Both MacDowell and, especially, Williams are very good as women trying to endure the unendurable. Rea exudes a subtle sexiness as a local Irish innkeeper. Glen is Danny, the straying husband whose business is failing at the same time as he is leaving his wife. He projects a charming sliminess and is a perfect domestic villain. And the always-delightful Fricker is wonderful as a blowsy L.A. pal.
Binchy (Circle of Friends) has a huge and fanatical following in the United States and the United Kingdom, and her readers are always interested in film adaptations of her popular novels. — Anne Sherber
Disney/Hollywood, Thriller, B.O. $20.6 million, $29.99 DVD, $34.99 Blu-ray, ‘PG-13' for violence, criminality, sensuality and language, all involving teens.
Stars Justin Chatwin, Margarita Levieva, Marcia Gay Harden, Chris Marquette, Callum Keith Rennie.
Acrobatic camerawork, moody atmosphere, an inventive plot and buckets of teen angst are the highlights of writer-director-producer David S. Goyer's creepy, effective remake of the Swedish film Den Osynlige.
Goyer, who had a hand in the writing, producing and/or directing of stylish films such as Batman Begins, Dark City and the “Blade” movies, leaves his distinctive prints all over this film, which instantly sucks the viewer into a maze-like story that unfolds in wildly unpredictable directions.
Chatwin (War of the Worlds) stars as a moody, intellectual teenager who aspires to become a writer, enrolling in a British writing program against the wishes of his domineering, ice cold mother (Oscar winner Harden), but winds up the victim of a savage beating by uber mean girl Annie (Levieva), who suspects him of ratting on her. Caught in the netherworld between life and death, Nick has to race against time to both catch his killer and save his own life.
While The Invisible is, on the surface, a ghost story, it does not take much digging to find the exploration of adolescent alienation and the feeling of being misunderstood that is at the heart of the film.
The DVD includes 11 deleted scenes, most notably the “Creepy Old Man” sequence that was in the trailers but edited from the final cut of the film. — David Greenberg
Arts Alliance America, Horror, $19.98 DVD, NR.

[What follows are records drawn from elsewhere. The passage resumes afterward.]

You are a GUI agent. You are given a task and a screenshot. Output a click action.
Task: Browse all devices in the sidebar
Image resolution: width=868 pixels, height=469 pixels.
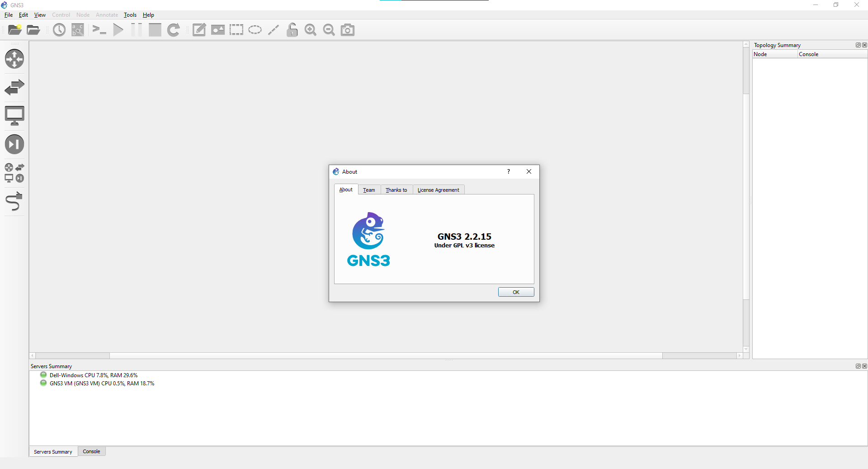pyautogui.click(x=14, y=173)
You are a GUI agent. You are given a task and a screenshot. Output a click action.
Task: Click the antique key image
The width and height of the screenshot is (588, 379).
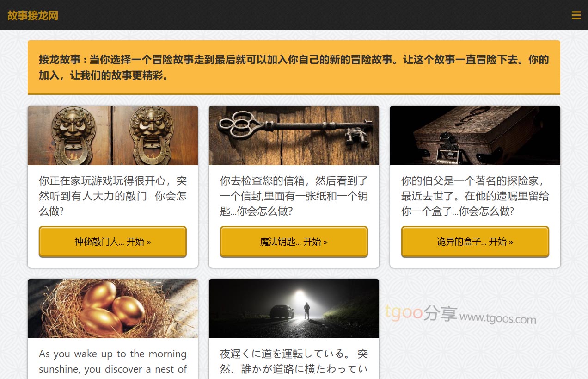[294, 136]
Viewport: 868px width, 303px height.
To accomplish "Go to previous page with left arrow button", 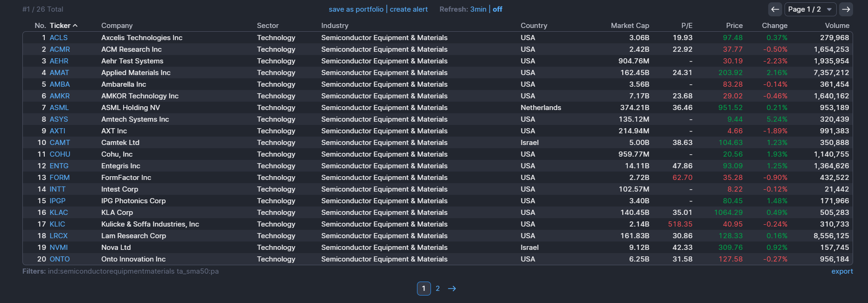I will pyautogui.click(x=775, y=9).
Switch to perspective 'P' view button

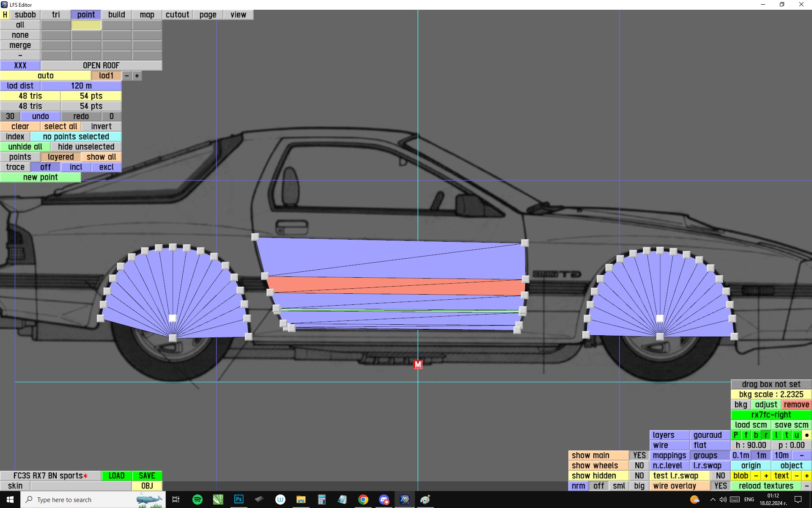(735, 435)
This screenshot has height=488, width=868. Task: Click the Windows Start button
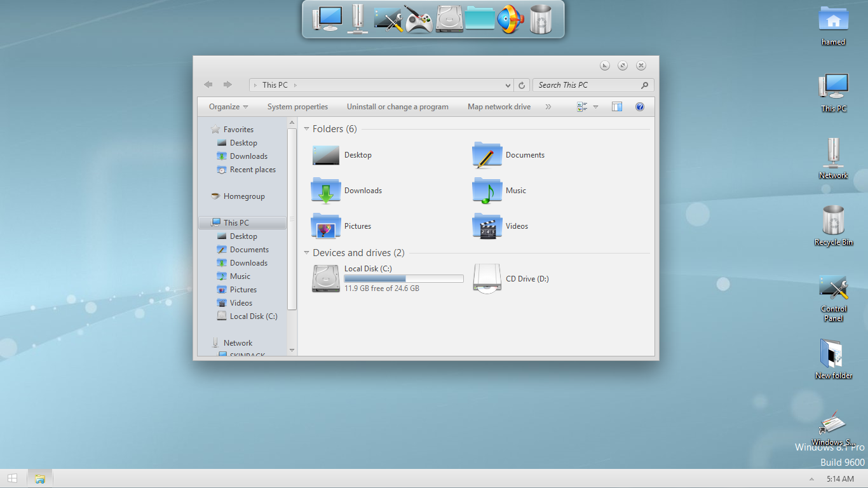tap(13, 478)
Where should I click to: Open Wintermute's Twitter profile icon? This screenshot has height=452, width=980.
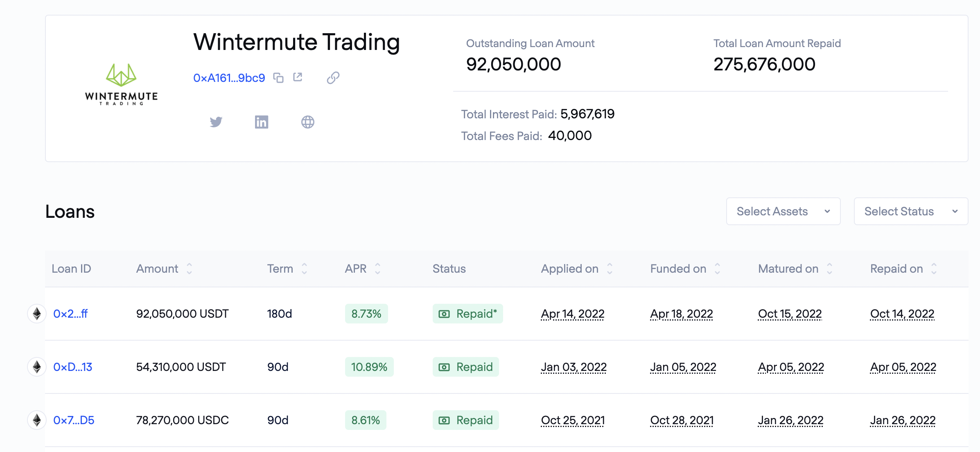216,122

Stars Kathryn Merry, Ernest Dancy, Joshua Macuga, Raine Brown.
First there was Leatherface; then came Jason with his infamous hockey mask. Now, here's the latest masked slasher incarnation, Plasterhead — a black former truck driver who hides in the backwoods of West Virginia, hunting the redneck locals who beat him within an inch of his life and left him for dead in a cornfield several years ago.

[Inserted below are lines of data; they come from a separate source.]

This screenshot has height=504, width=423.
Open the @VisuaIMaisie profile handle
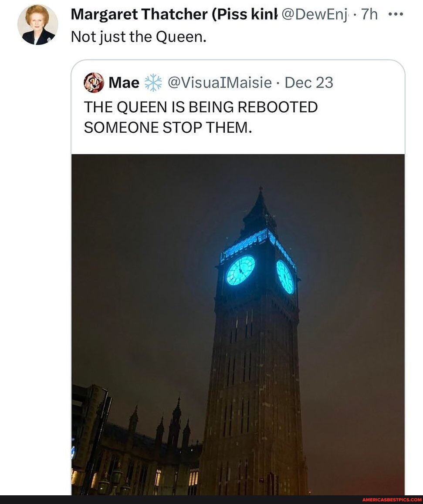220,83
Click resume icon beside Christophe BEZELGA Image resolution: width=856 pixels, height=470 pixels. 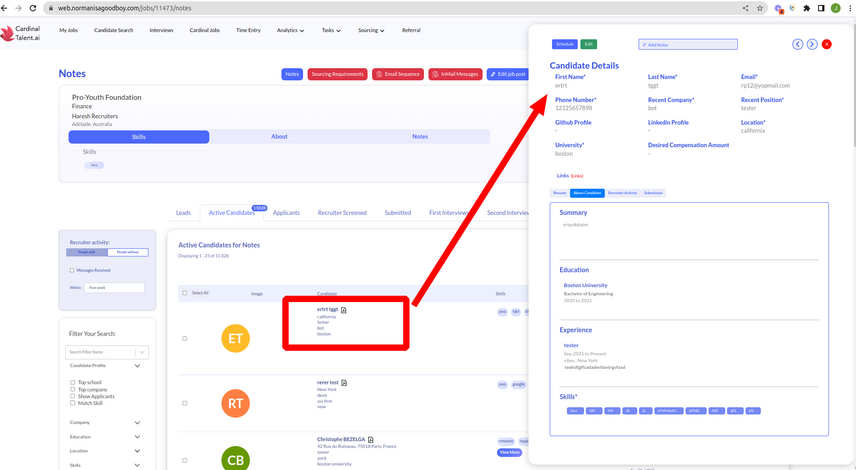372,439
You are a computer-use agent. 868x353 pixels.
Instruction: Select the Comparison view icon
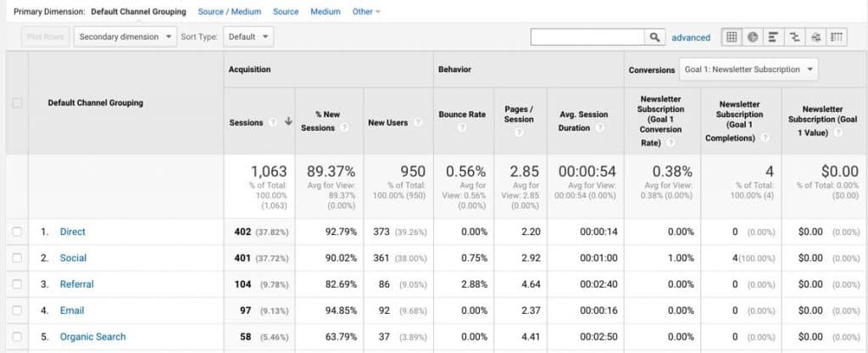coord(794,37)
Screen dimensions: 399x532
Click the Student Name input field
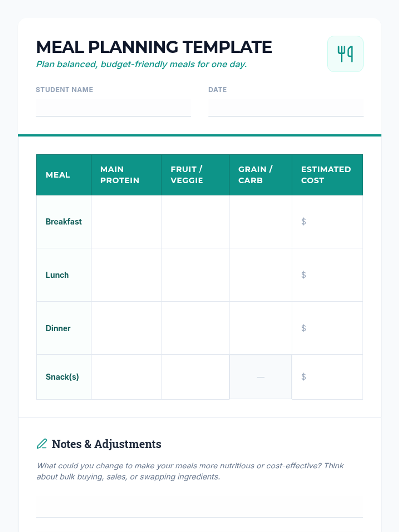pos(113,107)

Just when the desolate town of Rolling Glen had attained a certain level of normalcy, its murderous past resurfaces when four college students on their way to Miami for winter break take one wrong turn they'll never forget.
The unwelcoming townspeople try to hurry the coeds along. Without enough gas to get to the next town, they end up hiding out in a secluded farmhouse, which happens to be in Plasterhead's backyard. Their presence is enough to drive the faceless monster out of hiding and rekindle his passion for bloody revenge. And this time, no one is safe from his wrath.

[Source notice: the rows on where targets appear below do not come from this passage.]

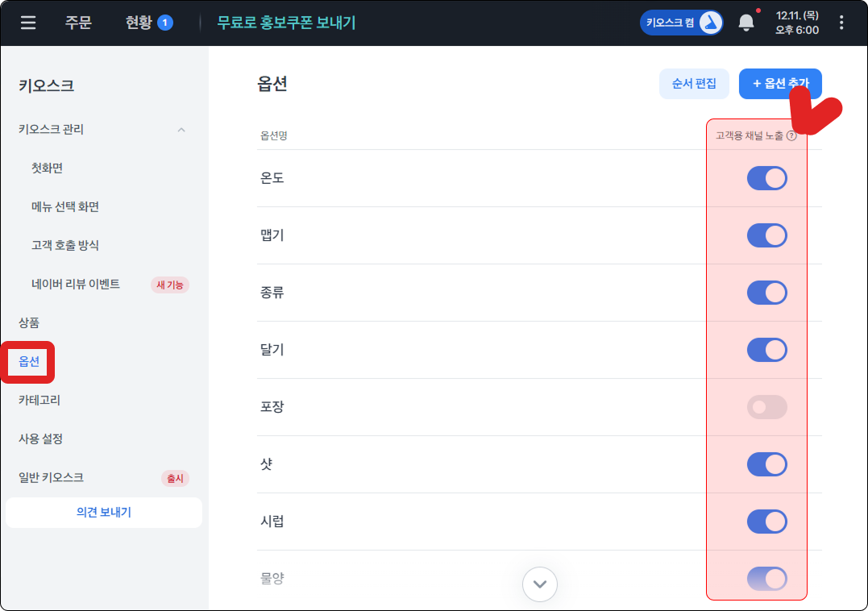The image size is (868, 611).
Task: Click the 의견 보내기 feedback button
Action: pos(104,513)
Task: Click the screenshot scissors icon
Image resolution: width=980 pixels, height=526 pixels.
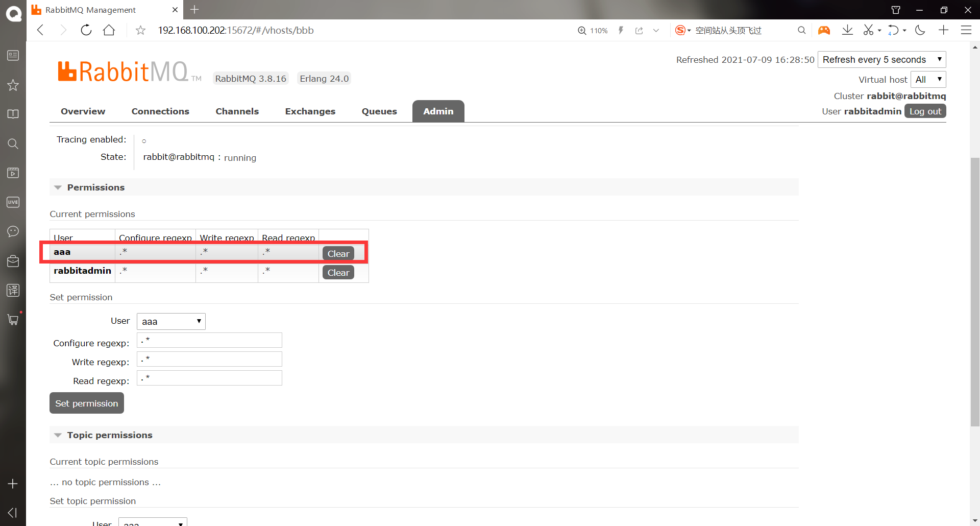Action: point(869,30)
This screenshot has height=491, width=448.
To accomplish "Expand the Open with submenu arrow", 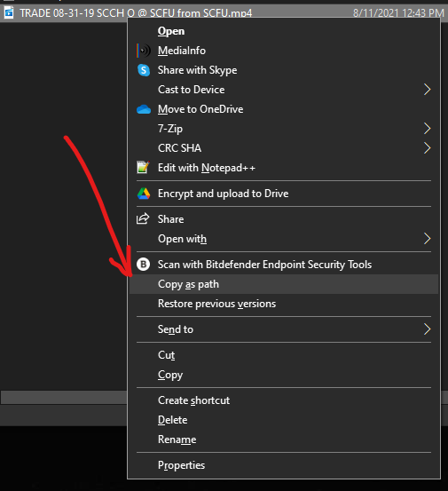I will coord(427,239).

An official selection of the Atlanta Horror and Evil City film festivals, Plasterhead is a gritty take on classic slasher films such as The Texas Chainsaw Massacre and Friday the 13th, which relied on good old-fashioned, low-tech blood and horror to terrify the audience (the upcoming Hatchet promises a similar premise).
But don't let the lackluster title keep you away; Plasterhead is a gory tale that is just as suspenseful as its predecessors. Its story is simple and the filmmakers go out of their way to create some unique, grotesque techniques of torture and murder. Plasterhead isn't your average chainsaw-wielding, gun-toting killer; he's a blood-thirsty slayer out for vengeance.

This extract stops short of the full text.